◆ **Work instructions**: Each line from the one that holds "Where should I" to the end of the entries is to be given again exactly. Do not include pictures.

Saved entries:

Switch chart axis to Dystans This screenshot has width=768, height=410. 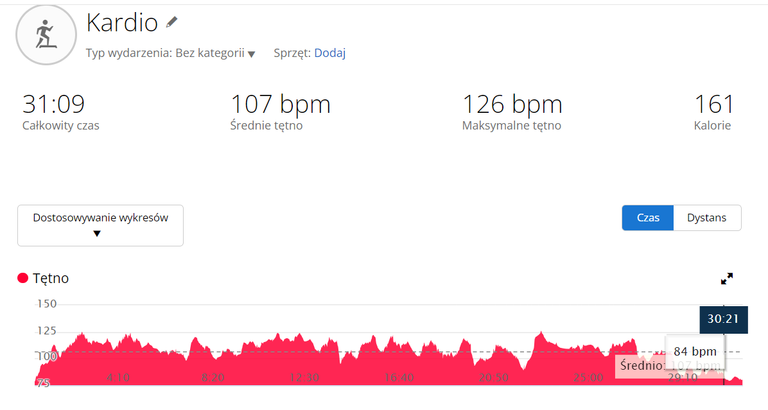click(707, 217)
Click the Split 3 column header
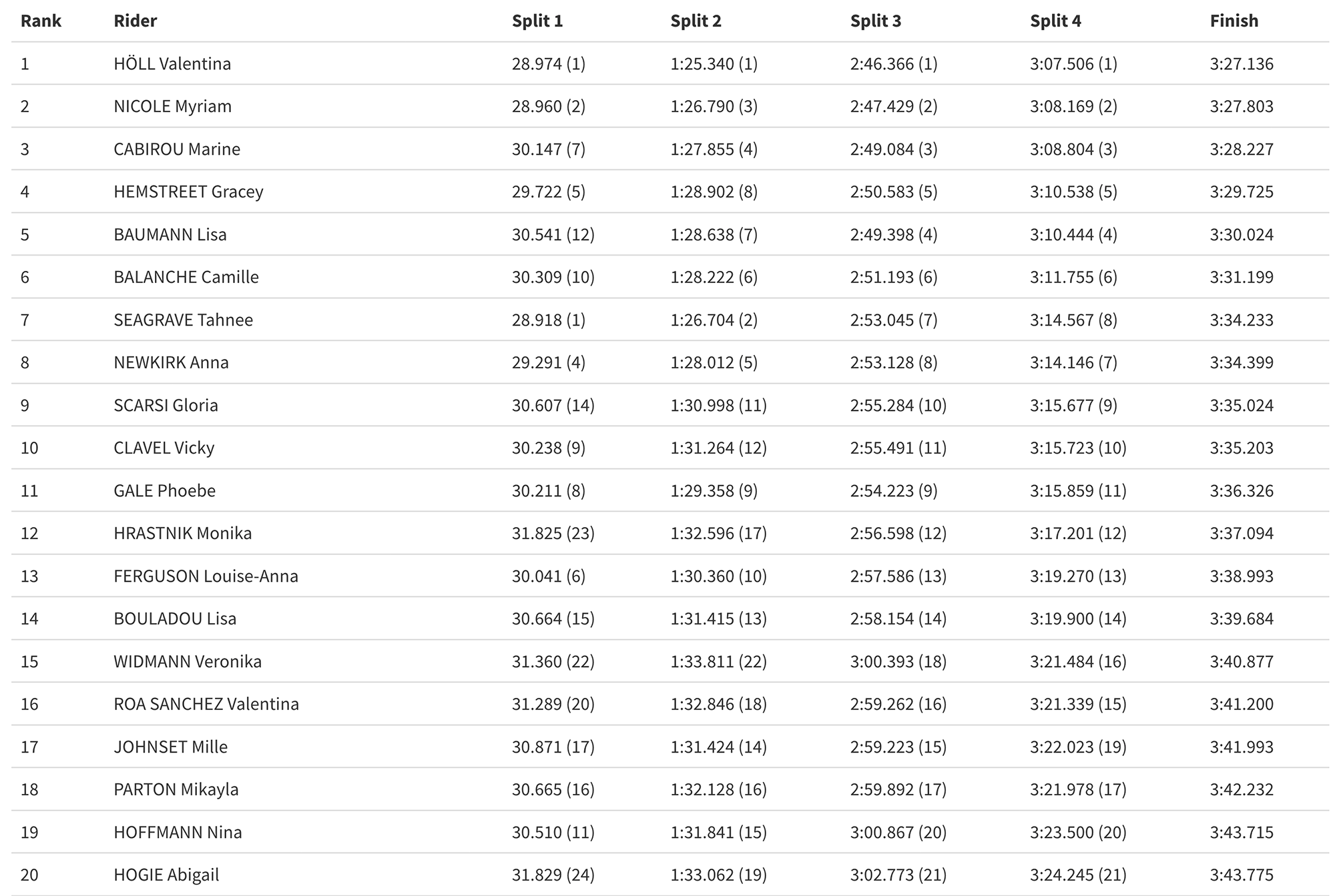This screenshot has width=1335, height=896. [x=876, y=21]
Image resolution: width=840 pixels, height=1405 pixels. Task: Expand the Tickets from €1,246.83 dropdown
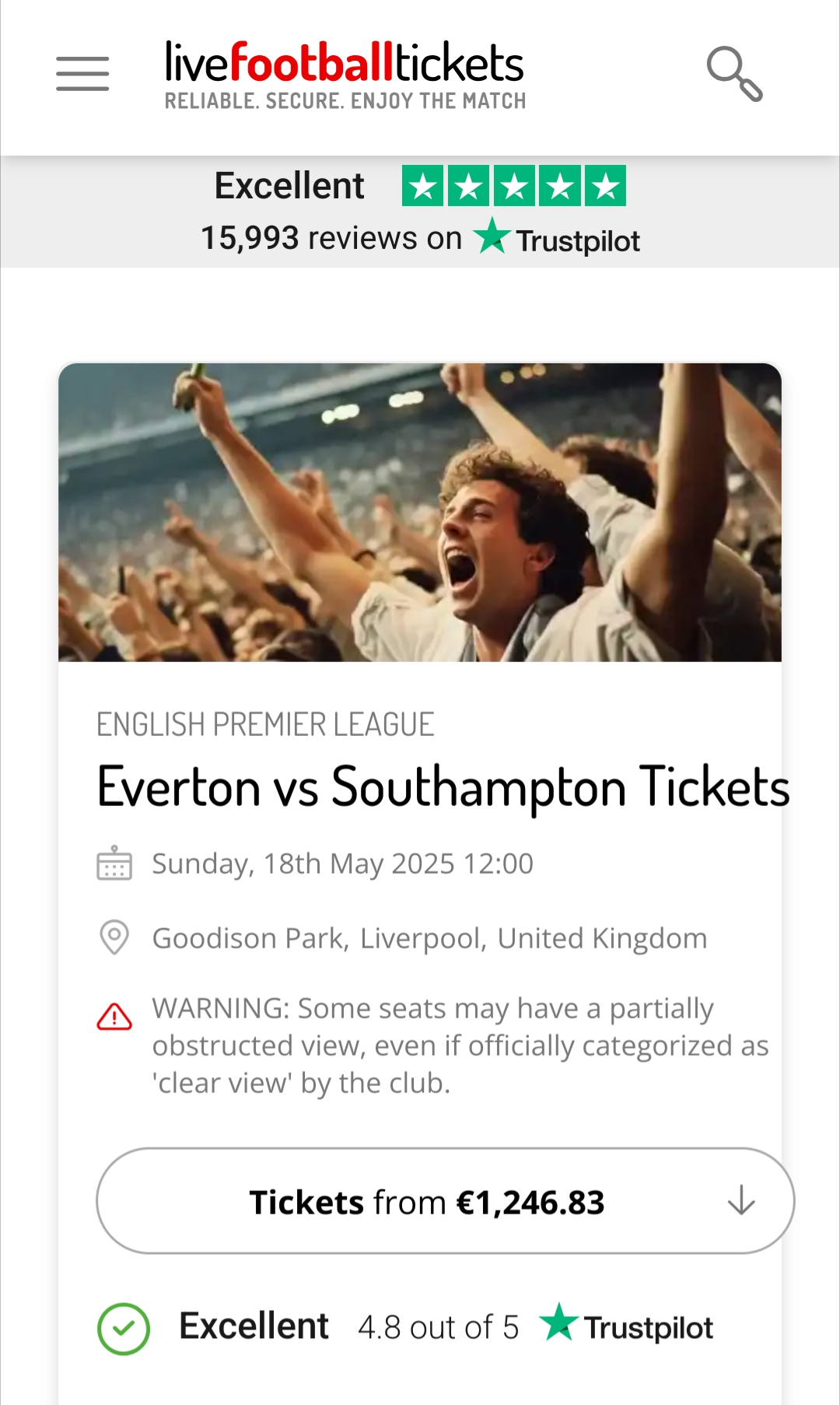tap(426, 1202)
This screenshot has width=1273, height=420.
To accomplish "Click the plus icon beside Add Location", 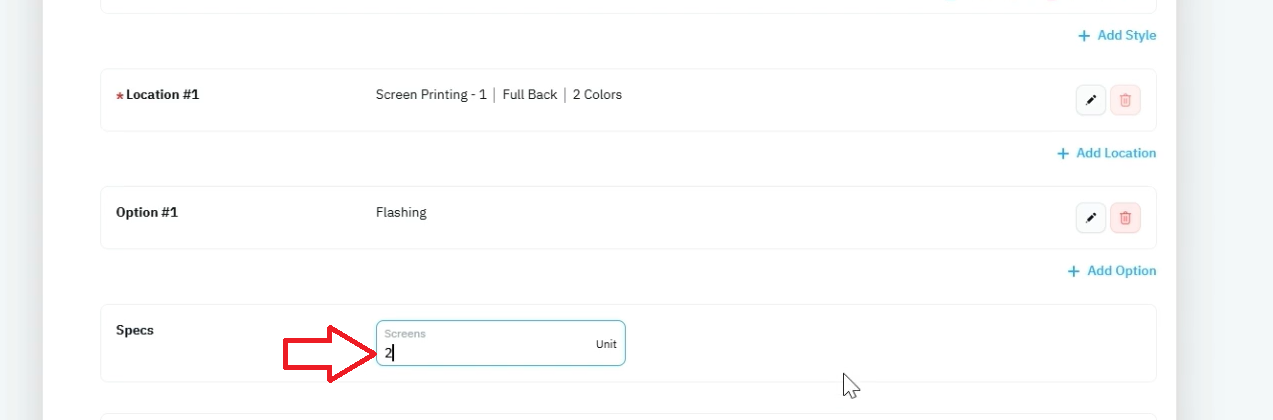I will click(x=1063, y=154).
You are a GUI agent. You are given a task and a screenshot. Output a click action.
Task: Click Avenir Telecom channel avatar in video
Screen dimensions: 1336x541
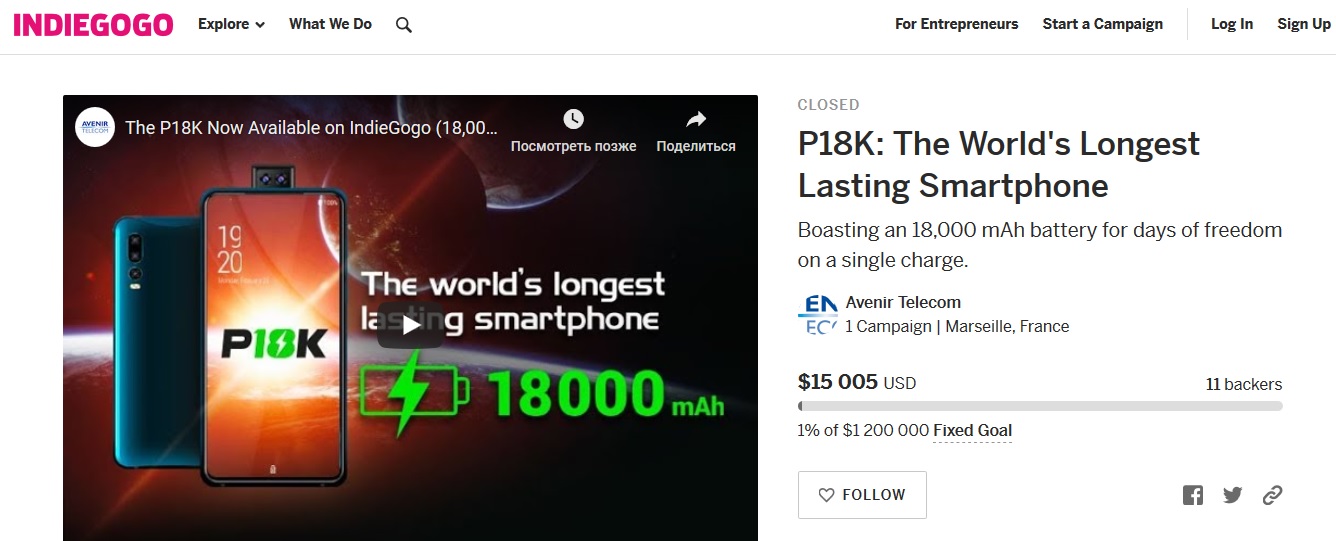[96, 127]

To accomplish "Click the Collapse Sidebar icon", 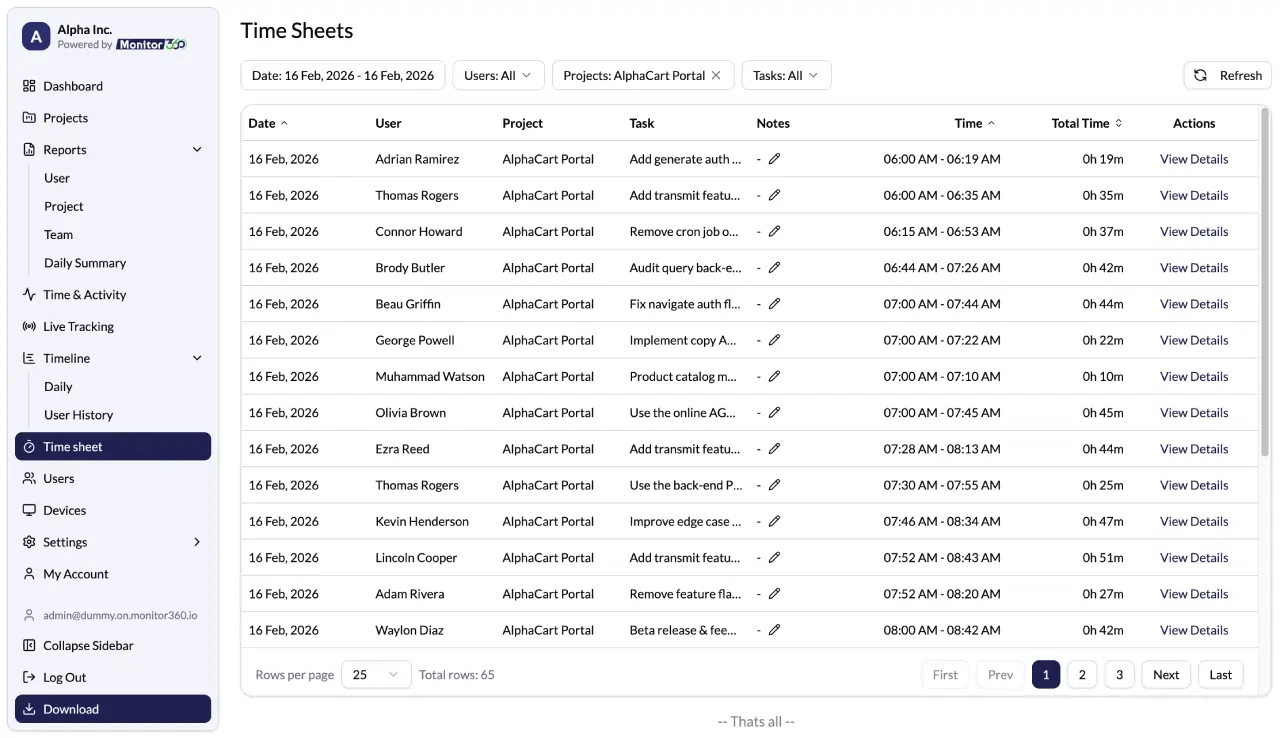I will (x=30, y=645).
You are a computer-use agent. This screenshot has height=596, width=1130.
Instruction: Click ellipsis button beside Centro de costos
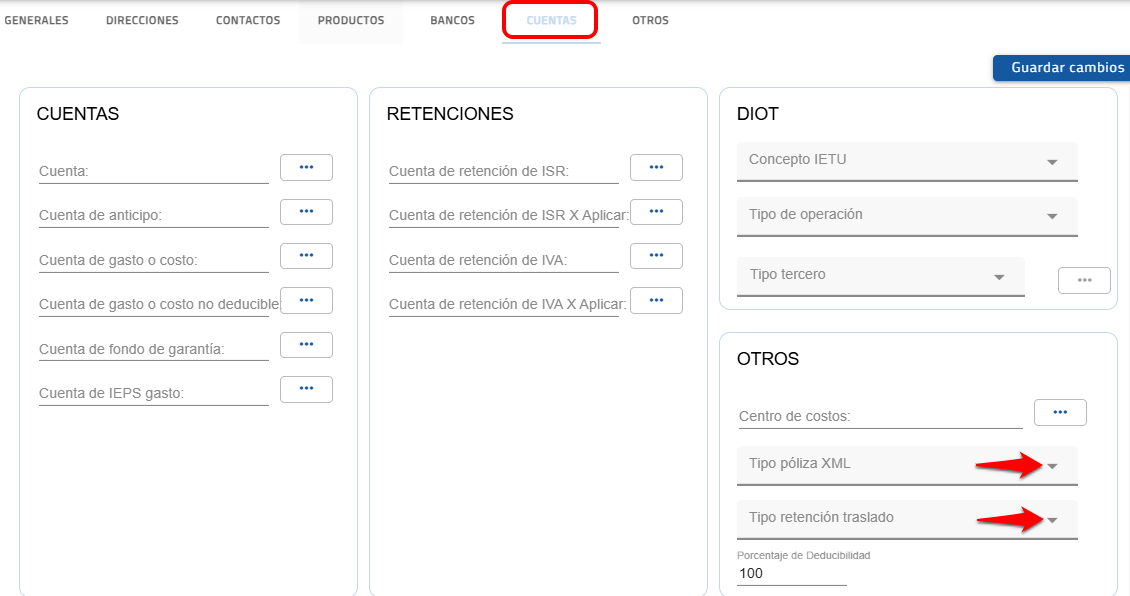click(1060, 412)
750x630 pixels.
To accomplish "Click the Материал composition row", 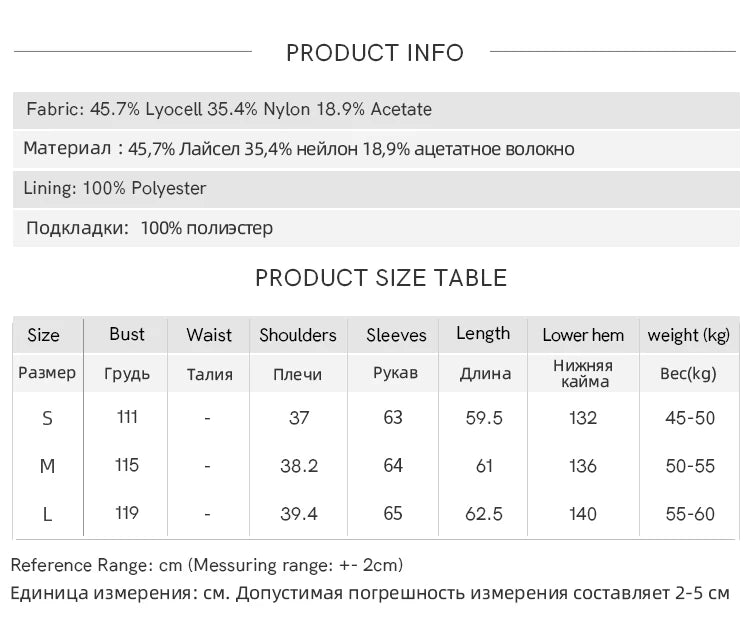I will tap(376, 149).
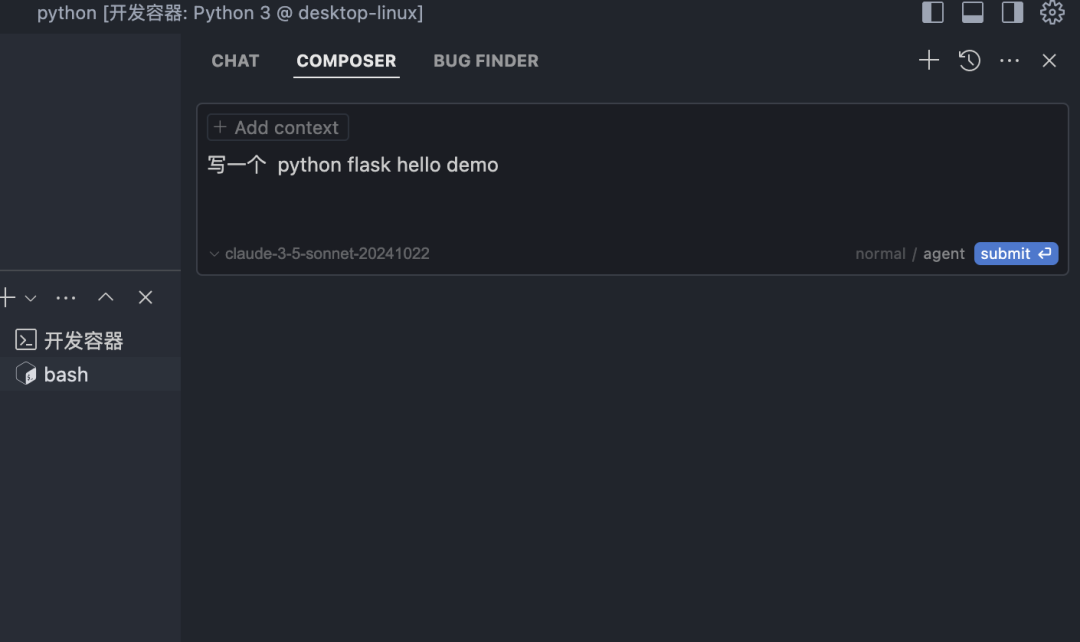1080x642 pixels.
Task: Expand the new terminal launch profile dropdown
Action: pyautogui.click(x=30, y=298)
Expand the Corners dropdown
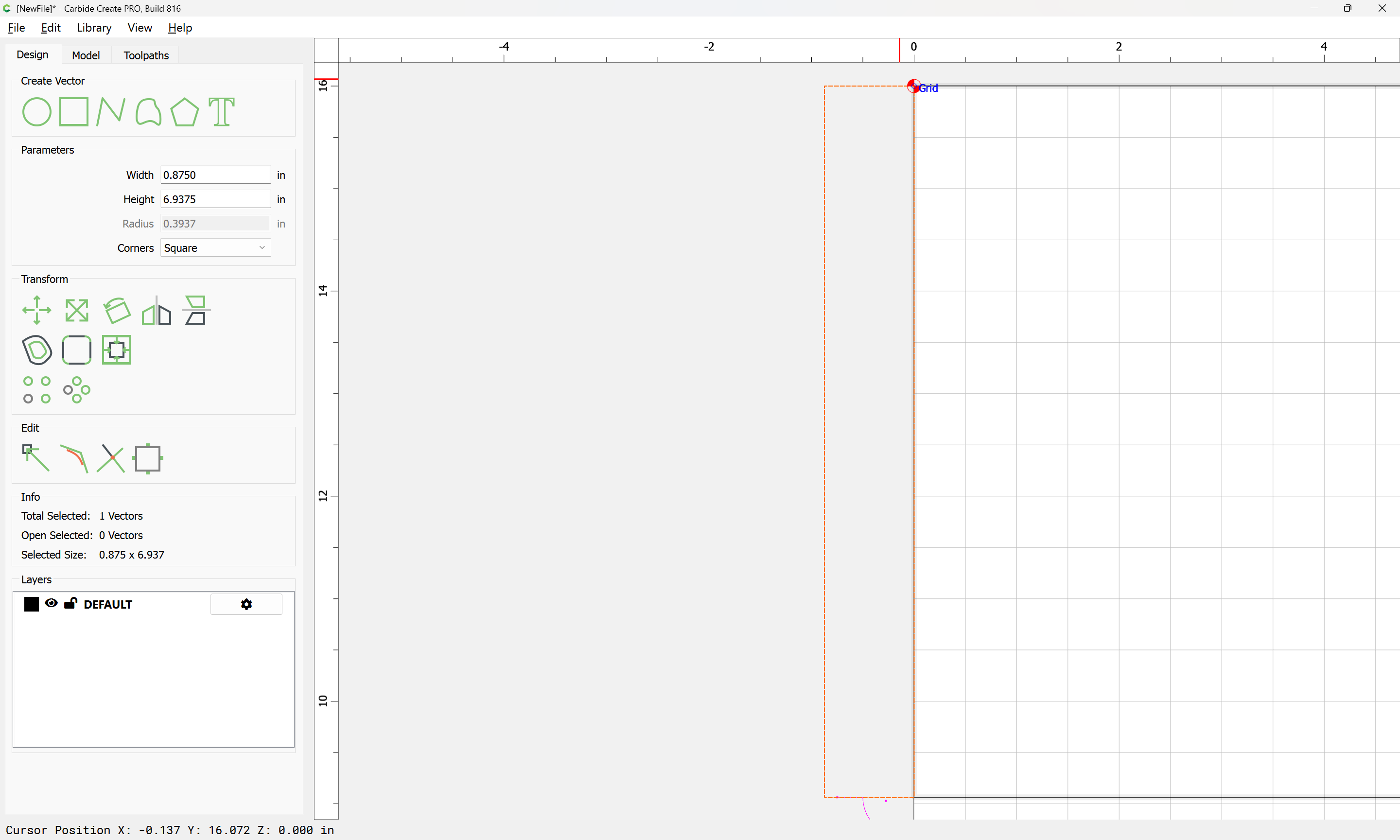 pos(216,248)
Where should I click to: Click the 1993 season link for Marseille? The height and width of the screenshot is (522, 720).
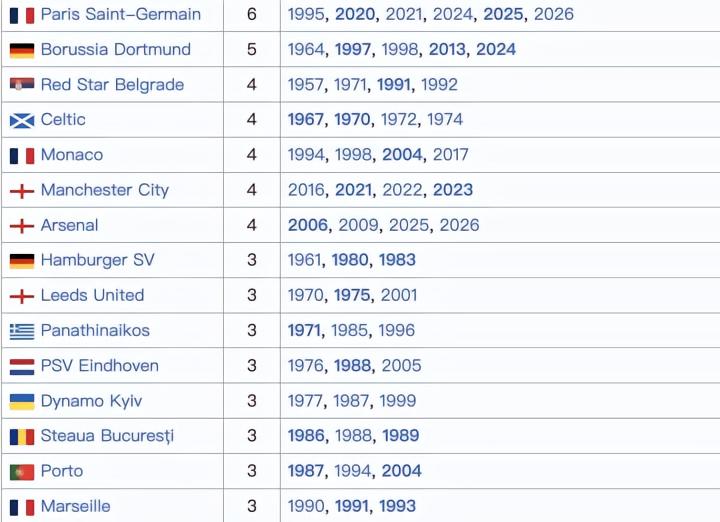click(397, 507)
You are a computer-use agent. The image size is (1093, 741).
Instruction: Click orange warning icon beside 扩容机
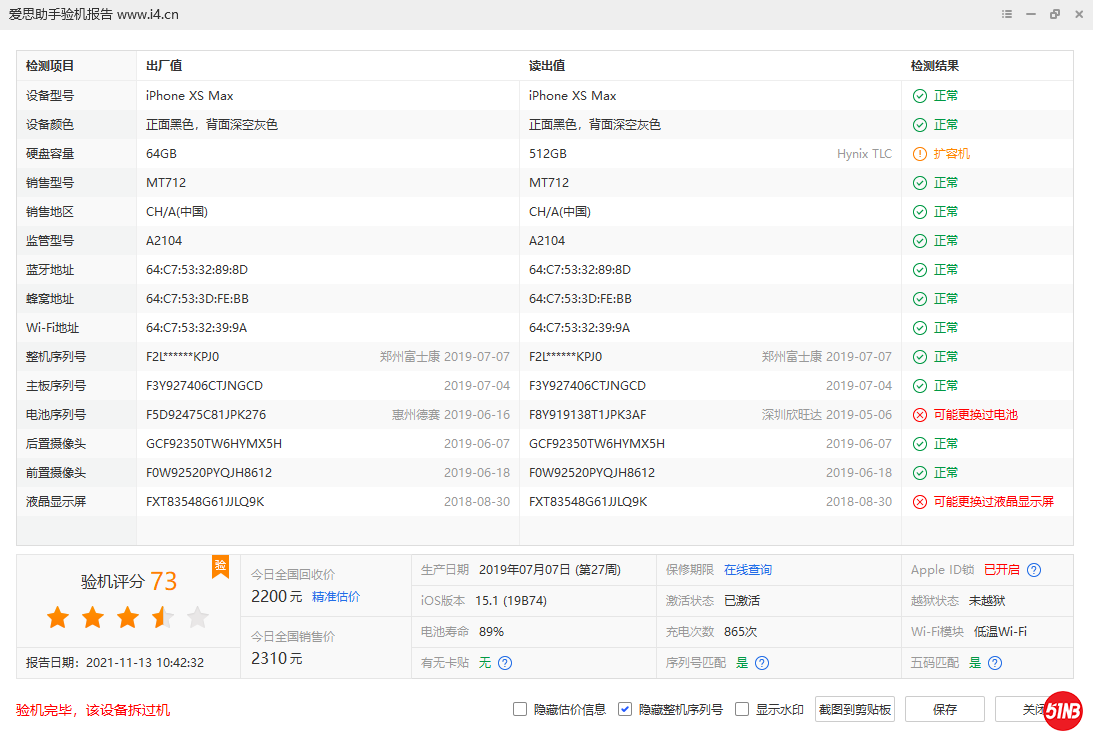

◆ **Problem solution**:
Where should I click to: Click the 1993 season link for Marseille? The height and width of the screenshot is (522, 720).
click(397, 507)
You are a computer-use agent. The image size is (1093, 741).
Instruction: Click orange warning icon beside 扩容机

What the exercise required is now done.